- **Entries supplied**:
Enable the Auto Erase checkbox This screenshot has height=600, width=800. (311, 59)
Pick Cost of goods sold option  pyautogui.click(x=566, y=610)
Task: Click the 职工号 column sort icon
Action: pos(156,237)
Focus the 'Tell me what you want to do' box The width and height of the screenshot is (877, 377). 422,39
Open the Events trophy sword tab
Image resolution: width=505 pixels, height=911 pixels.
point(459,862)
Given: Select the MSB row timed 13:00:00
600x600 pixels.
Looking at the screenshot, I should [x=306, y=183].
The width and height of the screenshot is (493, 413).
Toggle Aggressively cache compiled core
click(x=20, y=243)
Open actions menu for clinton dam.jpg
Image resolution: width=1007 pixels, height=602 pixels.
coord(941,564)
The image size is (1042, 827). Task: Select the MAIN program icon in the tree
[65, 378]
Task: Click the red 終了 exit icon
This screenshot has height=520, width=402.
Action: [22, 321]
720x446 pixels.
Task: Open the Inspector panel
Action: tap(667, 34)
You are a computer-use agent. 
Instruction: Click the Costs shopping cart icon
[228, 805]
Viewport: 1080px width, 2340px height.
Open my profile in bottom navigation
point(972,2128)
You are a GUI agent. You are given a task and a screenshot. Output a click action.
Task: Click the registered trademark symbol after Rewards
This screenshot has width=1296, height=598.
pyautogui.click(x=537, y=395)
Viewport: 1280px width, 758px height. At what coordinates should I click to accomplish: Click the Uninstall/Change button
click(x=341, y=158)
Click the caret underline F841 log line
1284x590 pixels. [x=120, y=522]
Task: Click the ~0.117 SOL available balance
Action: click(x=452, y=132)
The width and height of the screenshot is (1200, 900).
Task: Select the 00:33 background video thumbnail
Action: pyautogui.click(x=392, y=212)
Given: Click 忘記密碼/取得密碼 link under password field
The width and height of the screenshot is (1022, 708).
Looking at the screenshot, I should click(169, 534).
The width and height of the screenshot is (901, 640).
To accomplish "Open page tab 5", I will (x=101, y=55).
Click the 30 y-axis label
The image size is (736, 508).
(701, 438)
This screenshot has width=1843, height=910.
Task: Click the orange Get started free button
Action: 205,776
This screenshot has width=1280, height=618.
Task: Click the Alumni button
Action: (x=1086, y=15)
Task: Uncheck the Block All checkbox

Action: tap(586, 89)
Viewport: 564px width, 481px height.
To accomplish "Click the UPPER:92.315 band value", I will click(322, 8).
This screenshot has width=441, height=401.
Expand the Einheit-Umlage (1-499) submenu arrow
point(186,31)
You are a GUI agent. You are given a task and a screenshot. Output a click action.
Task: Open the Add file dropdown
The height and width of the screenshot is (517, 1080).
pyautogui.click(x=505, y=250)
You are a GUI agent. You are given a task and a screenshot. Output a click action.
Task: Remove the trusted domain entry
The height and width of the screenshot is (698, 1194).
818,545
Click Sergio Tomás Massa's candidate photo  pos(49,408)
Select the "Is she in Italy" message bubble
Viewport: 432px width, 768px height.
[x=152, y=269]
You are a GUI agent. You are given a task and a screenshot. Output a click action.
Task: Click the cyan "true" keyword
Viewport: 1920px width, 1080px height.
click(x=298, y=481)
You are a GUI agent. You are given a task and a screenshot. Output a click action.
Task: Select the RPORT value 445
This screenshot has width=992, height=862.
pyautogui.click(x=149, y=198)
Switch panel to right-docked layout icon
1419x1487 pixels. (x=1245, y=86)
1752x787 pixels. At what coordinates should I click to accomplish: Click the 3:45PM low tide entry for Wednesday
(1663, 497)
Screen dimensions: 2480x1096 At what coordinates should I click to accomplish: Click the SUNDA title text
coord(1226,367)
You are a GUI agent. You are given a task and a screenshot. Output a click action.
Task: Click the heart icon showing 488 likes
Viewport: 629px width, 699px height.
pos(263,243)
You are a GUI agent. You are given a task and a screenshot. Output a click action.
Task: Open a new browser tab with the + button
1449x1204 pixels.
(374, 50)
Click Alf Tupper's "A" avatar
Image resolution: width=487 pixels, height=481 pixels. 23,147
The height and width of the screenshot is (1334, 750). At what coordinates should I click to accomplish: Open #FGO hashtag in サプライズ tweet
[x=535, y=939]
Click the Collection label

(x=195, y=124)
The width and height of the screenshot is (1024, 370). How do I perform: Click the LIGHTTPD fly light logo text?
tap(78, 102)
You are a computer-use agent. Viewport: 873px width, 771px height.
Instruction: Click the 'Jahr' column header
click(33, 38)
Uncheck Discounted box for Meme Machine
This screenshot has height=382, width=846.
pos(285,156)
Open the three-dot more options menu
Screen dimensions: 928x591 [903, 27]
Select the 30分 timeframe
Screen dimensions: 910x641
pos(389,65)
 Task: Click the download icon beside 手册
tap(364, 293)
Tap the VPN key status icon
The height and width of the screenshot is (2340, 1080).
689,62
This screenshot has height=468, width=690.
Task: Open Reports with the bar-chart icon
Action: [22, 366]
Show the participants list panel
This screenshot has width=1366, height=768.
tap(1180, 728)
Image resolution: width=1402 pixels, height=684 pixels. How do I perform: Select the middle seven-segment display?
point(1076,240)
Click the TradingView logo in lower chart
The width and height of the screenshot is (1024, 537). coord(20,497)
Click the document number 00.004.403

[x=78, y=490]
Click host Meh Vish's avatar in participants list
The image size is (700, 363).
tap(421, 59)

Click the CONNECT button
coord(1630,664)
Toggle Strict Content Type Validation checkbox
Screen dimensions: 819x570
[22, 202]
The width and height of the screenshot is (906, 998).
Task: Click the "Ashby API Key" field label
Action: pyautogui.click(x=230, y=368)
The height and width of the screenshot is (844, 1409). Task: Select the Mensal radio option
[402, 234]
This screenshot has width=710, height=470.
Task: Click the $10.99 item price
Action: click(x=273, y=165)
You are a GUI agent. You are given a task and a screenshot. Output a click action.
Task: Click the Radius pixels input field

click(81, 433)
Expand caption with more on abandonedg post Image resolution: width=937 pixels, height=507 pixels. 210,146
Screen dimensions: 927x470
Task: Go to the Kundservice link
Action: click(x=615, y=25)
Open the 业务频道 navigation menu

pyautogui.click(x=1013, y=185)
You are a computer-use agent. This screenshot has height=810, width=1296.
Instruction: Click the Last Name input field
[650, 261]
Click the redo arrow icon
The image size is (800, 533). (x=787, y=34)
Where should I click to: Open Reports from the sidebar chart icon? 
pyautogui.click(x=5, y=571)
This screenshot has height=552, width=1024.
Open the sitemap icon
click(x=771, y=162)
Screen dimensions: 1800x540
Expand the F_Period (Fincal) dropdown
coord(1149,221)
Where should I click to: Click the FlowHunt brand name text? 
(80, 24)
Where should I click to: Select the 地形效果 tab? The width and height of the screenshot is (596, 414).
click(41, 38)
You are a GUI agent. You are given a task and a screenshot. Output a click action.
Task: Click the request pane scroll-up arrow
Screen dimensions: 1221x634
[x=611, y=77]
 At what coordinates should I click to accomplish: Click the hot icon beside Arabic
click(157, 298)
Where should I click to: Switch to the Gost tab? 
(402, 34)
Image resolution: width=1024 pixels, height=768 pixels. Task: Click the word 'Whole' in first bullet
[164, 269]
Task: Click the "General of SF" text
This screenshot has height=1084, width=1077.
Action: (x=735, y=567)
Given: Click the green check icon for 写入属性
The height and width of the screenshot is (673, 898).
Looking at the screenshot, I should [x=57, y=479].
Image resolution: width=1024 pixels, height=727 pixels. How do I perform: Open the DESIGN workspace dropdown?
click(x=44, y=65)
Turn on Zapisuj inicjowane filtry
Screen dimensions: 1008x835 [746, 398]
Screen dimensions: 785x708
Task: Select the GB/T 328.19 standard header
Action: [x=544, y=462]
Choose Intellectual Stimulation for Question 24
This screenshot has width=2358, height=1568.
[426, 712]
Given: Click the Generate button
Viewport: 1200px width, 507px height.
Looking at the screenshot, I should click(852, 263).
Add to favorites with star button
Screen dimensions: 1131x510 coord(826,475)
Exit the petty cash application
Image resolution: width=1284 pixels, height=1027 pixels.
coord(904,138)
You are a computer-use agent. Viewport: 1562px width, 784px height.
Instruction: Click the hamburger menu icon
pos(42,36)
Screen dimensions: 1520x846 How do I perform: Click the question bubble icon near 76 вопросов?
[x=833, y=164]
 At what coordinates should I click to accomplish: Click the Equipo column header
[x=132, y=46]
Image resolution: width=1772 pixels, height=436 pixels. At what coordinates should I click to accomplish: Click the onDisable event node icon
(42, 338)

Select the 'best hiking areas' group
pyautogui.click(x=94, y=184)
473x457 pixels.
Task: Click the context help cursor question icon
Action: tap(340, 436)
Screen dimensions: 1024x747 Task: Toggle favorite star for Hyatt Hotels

- **Work to be completed**:
From the line containing "Select the 'best hiking areas' group" down to the final line of the data, write out every line exactly; both the first and last of these belong in your answer, and nothing else does.

- **Written response**:
Select the 'best hiking areas' group
pyautogui.click(x=94, y=184)
473x457 pixels.
Task: Click the context help cursor question icon
Action: tap(340, 436)
Screen dimensions: 1024x747 Task: Toggle favorite star for Hyatt Hotels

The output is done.